» **WRITTEN EXERCISE**
Convert the data from the line with "Given: Click the" to the line with "Looking at the" into a Markdown table with the columns Row and Text, skipping blank lines. Leave the pictures out of the table.

» **RECORDS FOR PROCESSING**
- - -

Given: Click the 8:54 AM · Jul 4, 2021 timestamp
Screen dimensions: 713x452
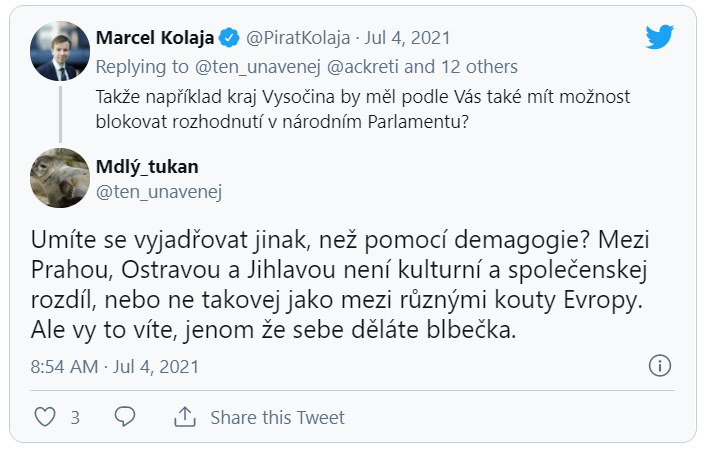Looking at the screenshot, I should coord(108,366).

- - -

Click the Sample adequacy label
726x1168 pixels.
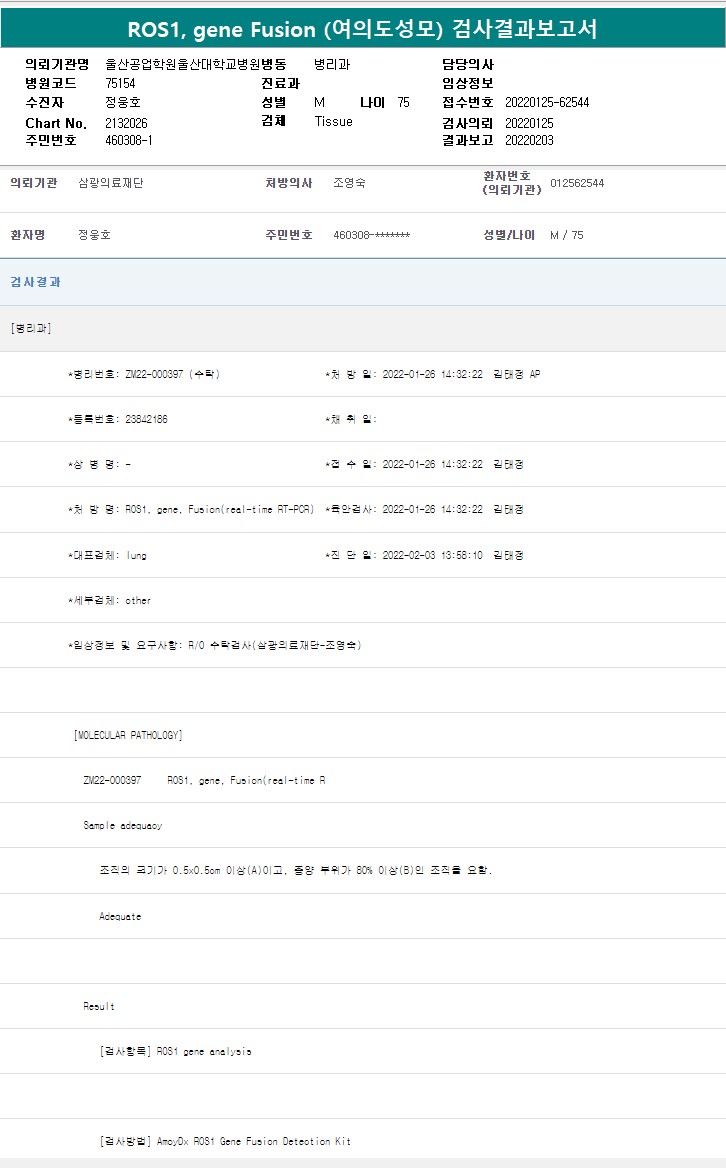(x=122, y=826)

- - -

» **EXERCISE SOLUTION**
| Row | Text |
|---|---|
| 1 | Given: Click the 8:54 AM · Jul 4, 2021 timestamp |
| 2 | Screen dimensions: 713x452 |
| 3 | Looking at the screenshot, I should coord(108,366). |